5) The nature of the Divine is understood in different ways in different lineages
Within Orisa Lifestyle there is a broad spectrum of understandings about the nature of the divinities. Some traditions place more emphasis on recitation of verses. Other traditions are more focused upon spirit possession. Still others look to herbal medicines for insights into the wisdom of Creation.
6) Orisa Lifestyle worships the Divine in both male and female, natural form
Because Orisa devotees believe that Olodumare animate the universe, they accept that there are a variety of ways in which all human beings can connect with the Divine. This universal Divinity is worshipped in both male and female divinities. The female divinities include Oya, Yemoja and Osun, each of which is represented by a different river. Male divinities include Sango, Ogun and Esu, who are represented by rain, fire and stone respectively. Each of these Orisa has a deeper symbolic meaning. Orisa devotees have long told stories about these various forms of the Divine to inspire devotion and instill ethical values.
7) Orisa devotees pray to different aspects of the Divine
Orisa devotees pray to different manifestations of Olodumare as manifestations of particular divine qualities or powers. For example: Esu is honored as the remover of obstacles and honored for his great wisdom, and is invoked before beginning any important task or project; Osun is the associated with high standards and quality; Olokun is worshipped as the Orisa of Prosperity. Wisdom is believed to have the taken human form of Orunmila to show people how to live the path of fate. Sango is called upon to eradicate evil and protect good. Ogun is worshipped as the lord of justice and progress. Furthermore, the prominence of each of the aspects of the Divine varies depending on the lineage of the individual devotee.
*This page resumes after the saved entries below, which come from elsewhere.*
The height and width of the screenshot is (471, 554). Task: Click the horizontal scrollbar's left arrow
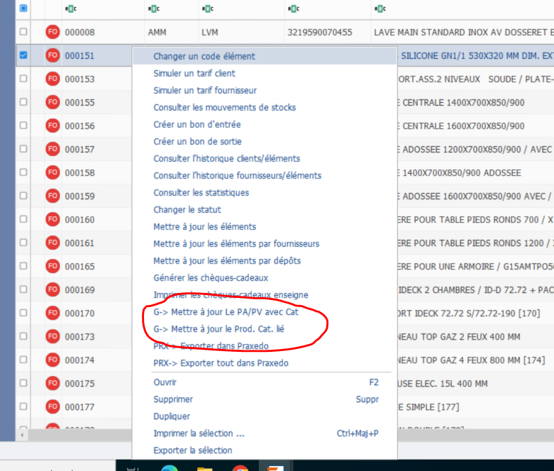pyautogui.click(x=23, y=434)
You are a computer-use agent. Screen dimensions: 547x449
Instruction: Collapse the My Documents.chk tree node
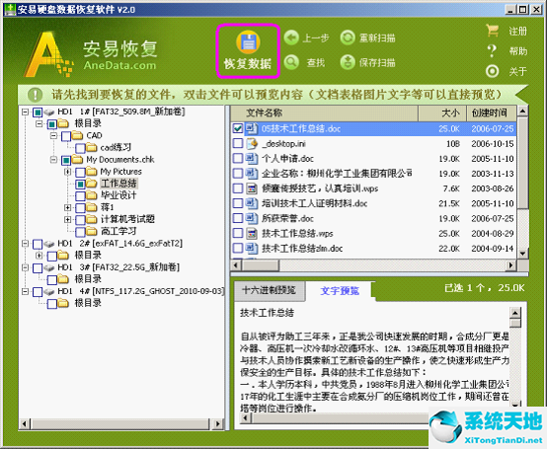53,160
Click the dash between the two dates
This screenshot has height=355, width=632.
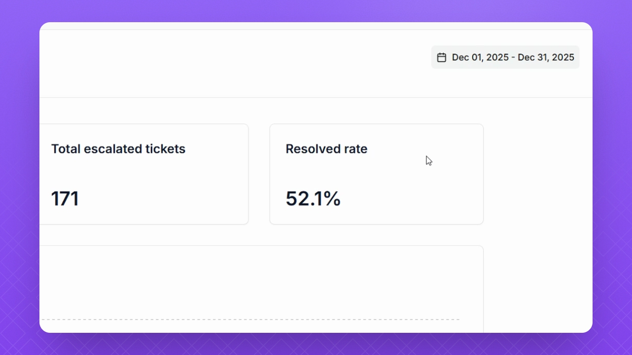[513, 58]
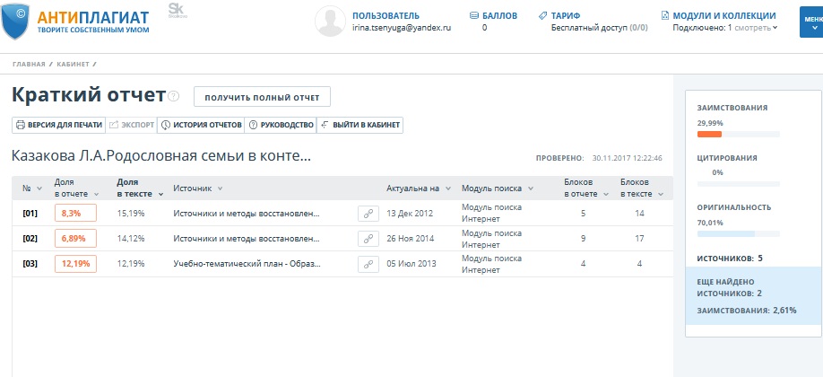Open Руководство guide
Viewport: 823px width, 377px height.
(281, 125)
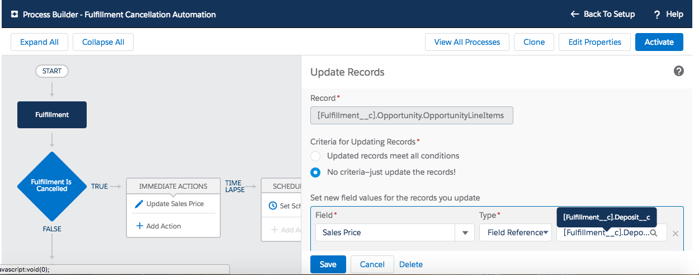This screenshot has height=275, width=699.
Task: Click Collapse All button
Action: [103, 42]
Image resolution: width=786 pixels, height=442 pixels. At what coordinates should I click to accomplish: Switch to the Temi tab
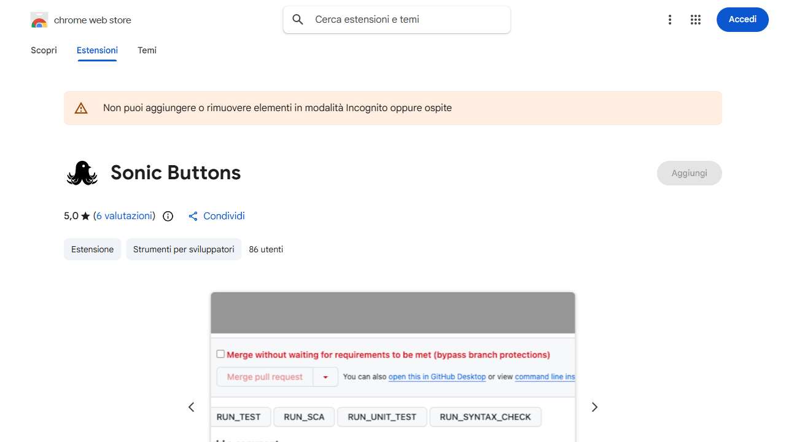147,50
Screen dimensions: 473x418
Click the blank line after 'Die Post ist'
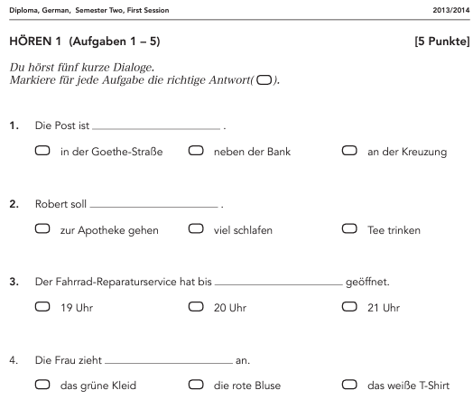[x=156, y=129]
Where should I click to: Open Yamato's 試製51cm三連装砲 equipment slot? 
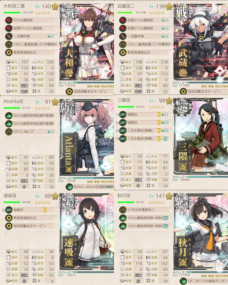30,28
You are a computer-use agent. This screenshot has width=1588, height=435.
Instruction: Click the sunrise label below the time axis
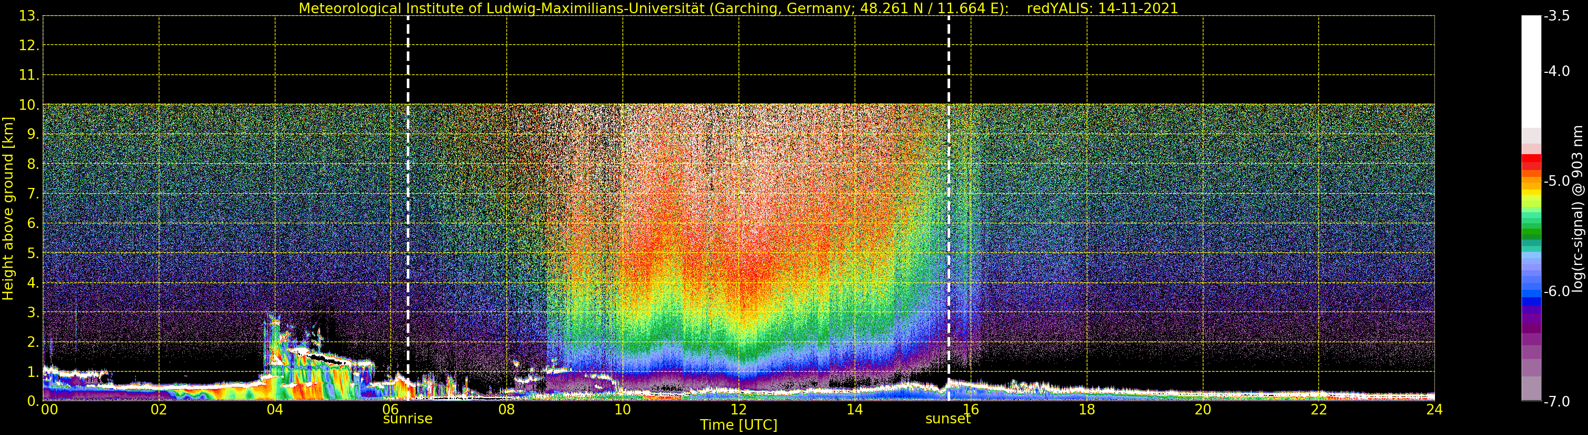pyautogui.click(x=407, y=419)
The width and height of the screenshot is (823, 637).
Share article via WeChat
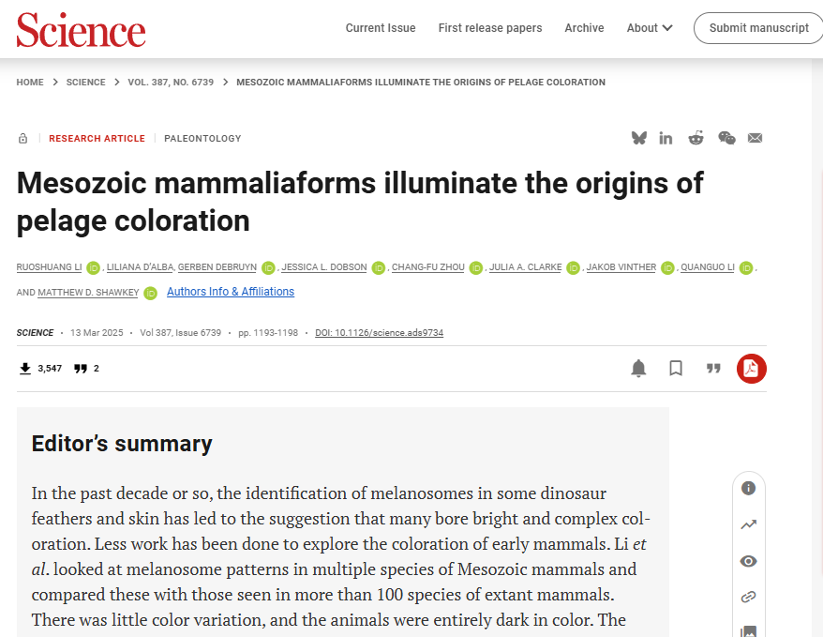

8) Orisa devotees use images in worship to make the infinite comprehensible to the human mind
Orisa devotees represent the various forms of Olodumare in consecrated images. An image can be made of wood, stone, or metals (and sometimes can be naturally occurring, rather than fashioned by human hands). Images offer a way to visualize and meditate upon Olodumare, which due to its infinite nature is believed to be beyond the grasp of the human mind. Orisa families conduct their daily worship at home altars and also at temples on special occasions. Many devotees consult babalawo and olorisa (recognized spiritual teachers and guides) for advice or answers to spiritual questions.
9) Orisa devotees believe the soul is eternal and is reborn within a single lineage
Orisa devotees believe that the soul, ori, is eternal. When the physical body dies the soul is reborn in the same family lineage. This continuous cycle of life, death, and rebirth is called atunwaiye. What an individual experiences in this life is the result of their past actions, either actions they have already taken in this life or actions from a past life. How an individual acts today impacts the future, both in terms of effects felt later on in this life or in a future birth. Though the effects of atunwaiye make certain actions easier or more difficult to take, just as our personal habits influence our lives, this is not a deterministic or fatalistic system. Rather, we all have the ability to freely choose how to act in any situation.
10) Orisa devotees believe we each have five goals in life
Orisa devotees believe we have five goals in life: aiku long life, owo the pursuit of material prosperity, oko/aya spouse, omo at least two children and isegun ota victory over enemies.